FSS,
Your question is perfectly valid. An individual element, when
stressed to the limits, will behave differently (inelastic, plastic,
in contrast to elastic behaviour assumed in analysis). The
structural system will not fail until the structure is unable to
carry any additional load, i.e., the structure behaves like a
'mechanism'. This behaviour can be analysed using nonlinear
analysis FEM packages. The analysis is called "pushover
analysis" and is used to determine the overload factor available
prior to collapse of the structure.
In your specific situation, you are right that the structure will
not fail if only a tension pile reaches the limits. Strictly, the load-
deformation characteristic of axial load transfer between pile
and soil is nonlinear. As the load nears the limiting value, some
of the loads
will be redistributed among the other 3 piles until a structural
or soil failure takes place.
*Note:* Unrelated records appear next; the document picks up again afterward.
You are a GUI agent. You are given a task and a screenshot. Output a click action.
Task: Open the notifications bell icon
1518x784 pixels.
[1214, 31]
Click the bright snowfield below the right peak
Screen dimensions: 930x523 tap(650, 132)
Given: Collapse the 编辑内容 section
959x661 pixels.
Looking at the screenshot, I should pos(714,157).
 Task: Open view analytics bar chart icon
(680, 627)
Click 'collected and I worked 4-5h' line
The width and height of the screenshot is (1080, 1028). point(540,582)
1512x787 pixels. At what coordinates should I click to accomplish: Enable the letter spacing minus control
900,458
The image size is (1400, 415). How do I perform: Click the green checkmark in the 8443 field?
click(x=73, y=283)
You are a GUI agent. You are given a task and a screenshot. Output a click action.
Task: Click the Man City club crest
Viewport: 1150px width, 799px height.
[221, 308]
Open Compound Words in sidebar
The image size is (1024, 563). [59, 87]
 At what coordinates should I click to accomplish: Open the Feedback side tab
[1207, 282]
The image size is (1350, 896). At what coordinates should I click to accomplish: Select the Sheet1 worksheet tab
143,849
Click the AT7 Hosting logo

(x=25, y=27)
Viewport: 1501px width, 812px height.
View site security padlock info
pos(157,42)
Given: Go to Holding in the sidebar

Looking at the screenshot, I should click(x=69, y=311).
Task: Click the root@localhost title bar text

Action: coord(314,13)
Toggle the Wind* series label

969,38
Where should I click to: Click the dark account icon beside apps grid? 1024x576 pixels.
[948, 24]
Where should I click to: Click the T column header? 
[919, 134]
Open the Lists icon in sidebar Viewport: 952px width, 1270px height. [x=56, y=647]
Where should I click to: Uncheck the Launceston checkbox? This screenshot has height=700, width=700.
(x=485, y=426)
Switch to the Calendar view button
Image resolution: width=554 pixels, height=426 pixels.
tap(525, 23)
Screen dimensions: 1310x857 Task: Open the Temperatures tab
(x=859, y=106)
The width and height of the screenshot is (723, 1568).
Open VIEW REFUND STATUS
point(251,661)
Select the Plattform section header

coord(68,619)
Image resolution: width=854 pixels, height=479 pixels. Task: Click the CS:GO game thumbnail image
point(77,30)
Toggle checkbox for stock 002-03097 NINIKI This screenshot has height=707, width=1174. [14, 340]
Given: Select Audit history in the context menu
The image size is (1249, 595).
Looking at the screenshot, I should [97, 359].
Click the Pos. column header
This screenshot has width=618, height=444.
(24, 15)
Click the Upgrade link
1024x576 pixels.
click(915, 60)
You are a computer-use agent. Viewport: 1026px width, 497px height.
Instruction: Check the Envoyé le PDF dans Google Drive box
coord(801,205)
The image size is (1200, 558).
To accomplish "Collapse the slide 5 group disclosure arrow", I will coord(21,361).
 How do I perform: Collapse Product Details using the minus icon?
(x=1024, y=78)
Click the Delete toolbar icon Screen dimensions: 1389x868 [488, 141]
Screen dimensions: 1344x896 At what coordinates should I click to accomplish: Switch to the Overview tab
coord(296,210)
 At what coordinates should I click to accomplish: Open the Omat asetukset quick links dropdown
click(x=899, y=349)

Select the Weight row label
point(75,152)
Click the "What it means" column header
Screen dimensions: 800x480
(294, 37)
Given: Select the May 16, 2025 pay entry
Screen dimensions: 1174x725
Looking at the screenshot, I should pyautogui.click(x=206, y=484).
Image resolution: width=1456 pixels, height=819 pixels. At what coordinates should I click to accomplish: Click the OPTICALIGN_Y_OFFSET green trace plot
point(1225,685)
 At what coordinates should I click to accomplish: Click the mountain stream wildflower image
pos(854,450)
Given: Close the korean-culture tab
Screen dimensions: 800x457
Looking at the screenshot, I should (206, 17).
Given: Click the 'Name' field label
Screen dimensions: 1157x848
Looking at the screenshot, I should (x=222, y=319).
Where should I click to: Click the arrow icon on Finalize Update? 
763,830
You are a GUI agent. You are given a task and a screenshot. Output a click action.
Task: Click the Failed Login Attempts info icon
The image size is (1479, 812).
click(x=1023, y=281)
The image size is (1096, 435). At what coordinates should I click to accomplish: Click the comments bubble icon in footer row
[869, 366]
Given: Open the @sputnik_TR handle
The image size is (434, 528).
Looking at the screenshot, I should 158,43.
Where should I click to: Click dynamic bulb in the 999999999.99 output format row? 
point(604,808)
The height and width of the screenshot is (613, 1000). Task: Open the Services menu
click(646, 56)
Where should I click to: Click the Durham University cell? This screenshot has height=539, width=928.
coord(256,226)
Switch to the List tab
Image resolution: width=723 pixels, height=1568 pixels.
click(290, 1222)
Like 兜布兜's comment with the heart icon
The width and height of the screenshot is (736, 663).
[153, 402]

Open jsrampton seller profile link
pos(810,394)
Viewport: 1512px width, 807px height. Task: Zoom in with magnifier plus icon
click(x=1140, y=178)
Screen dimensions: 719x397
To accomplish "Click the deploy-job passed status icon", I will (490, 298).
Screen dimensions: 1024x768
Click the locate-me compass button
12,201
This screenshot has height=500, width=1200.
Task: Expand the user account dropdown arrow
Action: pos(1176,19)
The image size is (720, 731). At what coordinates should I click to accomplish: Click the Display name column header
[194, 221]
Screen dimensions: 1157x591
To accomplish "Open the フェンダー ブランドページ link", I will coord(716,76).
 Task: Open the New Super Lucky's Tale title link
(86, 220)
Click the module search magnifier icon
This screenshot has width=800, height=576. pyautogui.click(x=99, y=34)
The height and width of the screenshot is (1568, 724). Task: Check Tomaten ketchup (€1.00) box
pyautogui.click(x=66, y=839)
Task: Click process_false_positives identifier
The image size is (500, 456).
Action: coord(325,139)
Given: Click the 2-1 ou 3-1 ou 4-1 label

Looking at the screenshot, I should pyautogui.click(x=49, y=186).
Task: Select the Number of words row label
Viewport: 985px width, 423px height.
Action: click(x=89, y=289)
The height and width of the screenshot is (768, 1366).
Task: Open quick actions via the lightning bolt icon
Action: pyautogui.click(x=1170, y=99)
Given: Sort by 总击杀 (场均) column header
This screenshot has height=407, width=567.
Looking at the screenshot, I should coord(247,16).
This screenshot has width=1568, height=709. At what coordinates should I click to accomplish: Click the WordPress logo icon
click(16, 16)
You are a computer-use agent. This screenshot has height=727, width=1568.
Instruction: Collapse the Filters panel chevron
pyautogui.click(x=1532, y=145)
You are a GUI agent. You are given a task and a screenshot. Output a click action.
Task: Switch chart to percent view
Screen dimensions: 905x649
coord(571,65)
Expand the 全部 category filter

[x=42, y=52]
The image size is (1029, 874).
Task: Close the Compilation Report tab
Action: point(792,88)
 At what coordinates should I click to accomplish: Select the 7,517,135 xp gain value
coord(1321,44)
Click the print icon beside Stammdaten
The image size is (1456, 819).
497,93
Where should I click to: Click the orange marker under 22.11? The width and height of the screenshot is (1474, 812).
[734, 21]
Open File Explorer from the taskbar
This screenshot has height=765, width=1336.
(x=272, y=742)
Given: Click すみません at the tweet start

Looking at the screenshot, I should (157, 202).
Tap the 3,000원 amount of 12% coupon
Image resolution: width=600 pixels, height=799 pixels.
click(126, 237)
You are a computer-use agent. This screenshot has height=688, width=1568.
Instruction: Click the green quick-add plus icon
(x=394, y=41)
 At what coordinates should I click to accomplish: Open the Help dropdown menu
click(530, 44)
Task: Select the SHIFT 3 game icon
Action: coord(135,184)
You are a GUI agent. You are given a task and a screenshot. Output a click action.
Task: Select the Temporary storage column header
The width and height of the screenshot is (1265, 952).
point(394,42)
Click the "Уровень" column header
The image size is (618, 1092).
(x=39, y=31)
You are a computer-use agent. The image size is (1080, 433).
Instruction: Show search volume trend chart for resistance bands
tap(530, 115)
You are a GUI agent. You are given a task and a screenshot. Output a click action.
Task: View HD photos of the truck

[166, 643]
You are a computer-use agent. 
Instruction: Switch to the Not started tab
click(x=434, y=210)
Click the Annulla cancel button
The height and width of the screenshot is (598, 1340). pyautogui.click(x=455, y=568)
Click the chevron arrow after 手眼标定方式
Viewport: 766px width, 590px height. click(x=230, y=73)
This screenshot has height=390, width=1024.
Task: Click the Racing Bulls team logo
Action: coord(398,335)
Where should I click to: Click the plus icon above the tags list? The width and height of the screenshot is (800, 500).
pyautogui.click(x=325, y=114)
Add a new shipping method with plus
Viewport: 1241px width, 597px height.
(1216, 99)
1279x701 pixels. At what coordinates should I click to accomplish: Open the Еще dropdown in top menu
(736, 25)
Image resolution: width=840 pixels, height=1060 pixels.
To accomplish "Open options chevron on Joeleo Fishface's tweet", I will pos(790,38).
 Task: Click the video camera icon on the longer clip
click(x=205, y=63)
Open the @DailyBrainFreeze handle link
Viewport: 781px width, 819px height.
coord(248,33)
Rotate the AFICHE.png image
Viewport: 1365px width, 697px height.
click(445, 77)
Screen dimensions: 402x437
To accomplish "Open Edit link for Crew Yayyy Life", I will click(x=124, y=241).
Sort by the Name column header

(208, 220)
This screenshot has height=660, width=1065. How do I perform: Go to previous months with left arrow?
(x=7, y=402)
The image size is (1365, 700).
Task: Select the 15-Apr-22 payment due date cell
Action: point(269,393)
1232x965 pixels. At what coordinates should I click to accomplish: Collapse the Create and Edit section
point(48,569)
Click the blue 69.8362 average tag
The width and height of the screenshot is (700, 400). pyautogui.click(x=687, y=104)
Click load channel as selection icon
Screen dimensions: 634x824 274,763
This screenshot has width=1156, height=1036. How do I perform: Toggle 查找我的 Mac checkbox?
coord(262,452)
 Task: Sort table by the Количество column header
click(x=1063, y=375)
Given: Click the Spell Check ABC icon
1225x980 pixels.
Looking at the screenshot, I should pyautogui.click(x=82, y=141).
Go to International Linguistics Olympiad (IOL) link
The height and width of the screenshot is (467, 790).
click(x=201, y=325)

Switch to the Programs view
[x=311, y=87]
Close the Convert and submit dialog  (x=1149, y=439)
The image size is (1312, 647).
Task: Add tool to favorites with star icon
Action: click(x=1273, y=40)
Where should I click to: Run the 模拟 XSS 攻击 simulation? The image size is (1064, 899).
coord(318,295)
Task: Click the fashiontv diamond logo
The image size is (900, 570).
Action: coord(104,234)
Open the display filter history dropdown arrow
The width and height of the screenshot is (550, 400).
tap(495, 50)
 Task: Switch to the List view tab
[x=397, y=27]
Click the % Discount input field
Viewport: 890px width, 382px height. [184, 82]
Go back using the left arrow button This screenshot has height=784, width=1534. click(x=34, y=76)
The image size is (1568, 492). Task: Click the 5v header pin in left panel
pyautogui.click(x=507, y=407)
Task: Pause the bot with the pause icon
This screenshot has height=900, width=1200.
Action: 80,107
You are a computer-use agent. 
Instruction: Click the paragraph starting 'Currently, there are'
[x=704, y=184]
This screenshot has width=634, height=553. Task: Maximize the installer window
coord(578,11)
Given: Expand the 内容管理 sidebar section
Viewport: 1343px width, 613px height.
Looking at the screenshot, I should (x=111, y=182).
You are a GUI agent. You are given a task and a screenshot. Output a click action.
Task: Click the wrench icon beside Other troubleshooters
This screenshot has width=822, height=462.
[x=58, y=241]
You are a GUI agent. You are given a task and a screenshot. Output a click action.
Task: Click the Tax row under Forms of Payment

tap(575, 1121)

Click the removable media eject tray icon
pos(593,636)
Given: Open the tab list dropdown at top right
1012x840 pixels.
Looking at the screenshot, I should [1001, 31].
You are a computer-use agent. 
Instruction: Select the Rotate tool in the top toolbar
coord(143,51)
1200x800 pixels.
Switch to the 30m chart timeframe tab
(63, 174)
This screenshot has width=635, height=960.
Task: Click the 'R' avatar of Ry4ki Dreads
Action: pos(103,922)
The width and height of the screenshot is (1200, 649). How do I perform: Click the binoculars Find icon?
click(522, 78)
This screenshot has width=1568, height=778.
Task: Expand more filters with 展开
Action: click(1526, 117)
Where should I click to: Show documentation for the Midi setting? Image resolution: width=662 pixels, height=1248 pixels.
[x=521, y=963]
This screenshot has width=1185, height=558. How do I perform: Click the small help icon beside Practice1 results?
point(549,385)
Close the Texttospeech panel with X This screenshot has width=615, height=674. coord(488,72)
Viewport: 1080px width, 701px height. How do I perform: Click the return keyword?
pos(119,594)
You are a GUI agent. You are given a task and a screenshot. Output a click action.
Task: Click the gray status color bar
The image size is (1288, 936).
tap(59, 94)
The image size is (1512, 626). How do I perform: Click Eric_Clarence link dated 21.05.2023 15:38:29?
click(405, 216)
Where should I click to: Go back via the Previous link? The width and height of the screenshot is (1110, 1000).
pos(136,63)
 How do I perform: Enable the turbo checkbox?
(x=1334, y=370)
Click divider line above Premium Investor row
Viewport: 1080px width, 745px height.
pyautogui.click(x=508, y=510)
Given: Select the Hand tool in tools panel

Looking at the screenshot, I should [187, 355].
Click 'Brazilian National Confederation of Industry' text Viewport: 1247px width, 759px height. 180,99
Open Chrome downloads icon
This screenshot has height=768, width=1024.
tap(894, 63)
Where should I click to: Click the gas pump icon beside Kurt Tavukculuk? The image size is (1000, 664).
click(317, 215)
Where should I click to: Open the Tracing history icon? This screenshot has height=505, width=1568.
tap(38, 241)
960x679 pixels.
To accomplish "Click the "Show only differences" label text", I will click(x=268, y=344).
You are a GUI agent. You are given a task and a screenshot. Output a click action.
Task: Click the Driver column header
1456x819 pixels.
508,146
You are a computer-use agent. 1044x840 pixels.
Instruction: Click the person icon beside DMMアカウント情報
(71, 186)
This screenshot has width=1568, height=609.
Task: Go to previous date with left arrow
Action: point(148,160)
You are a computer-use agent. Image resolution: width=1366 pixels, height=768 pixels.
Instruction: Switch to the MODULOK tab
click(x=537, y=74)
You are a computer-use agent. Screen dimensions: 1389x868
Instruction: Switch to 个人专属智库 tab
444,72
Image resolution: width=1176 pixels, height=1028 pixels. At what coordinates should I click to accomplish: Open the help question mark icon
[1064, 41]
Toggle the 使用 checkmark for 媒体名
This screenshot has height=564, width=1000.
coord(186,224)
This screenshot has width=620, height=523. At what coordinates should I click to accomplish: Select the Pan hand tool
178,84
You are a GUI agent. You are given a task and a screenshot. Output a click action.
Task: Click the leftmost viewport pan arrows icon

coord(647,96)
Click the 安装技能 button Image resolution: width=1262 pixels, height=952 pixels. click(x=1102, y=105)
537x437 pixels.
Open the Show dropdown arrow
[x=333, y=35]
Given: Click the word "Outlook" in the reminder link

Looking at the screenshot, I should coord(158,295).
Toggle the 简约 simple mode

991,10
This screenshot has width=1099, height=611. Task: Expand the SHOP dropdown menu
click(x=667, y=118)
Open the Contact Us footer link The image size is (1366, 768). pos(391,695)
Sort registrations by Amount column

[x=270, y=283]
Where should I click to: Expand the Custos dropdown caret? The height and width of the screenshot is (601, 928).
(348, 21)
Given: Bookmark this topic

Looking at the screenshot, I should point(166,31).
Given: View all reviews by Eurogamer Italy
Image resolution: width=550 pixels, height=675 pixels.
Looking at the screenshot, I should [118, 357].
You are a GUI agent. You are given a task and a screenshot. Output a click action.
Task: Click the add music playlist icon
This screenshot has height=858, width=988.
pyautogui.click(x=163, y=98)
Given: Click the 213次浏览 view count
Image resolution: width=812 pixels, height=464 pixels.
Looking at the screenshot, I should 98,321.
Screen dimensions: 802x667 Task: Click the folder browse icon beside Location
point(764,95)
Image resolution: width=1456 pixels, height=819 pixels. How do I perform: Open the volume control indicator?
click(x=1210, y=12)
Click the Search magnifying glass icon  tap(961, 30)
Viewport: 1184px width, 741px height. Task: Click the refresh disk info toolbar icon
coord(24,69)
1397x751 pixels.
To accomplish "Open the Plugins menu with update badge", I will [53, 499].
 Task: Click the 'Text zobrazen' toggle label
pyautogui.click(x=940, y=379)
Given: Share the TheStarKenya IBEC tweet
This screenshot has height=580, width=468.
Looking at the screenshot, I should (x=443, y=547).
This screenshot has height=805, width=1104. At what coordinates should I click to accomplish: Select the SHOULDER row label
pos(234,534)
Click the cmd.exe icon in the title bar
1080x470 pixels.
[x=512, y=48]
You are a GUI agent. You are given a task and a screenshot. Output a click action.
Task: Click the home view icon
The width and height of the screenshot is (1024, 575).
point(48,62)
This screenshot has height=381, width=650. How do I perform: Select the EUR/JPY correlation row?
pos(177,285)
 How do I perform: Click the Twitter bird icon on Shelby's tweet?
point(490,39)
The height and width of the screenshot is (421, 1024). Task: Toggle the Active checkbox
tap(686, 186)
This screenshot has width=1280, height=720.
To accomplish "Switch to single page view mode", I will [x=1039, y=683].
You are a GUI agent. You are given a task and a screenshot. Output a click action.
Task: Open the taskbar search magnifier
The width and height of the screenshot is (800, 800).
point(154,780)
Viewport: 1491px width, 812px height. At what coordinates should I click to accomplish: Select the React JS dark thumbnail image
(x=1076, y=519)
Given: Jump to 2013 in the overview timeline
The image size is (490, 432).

This behaviour can be studied using
the pushover analysis. However, in this kind of behaviour, the
deformations resulting from nonlinear behaviour will distort
the original results you got from linear analysis and stress
other connected elements more. The benefits of considering the
nonlinear behaviour are not substantial for general structures
and should be ignored, considering the uncertainties in soil
properties and foundation design.
This is the theoretical aspect. As a practical designer, I wouldn't
take any benefits from such behaviour unless it is fully
justified (e.g. in some cases where we have to evaluate the safety
of an existing structure). The situation you have described is
usually encountered in piled jetty structures.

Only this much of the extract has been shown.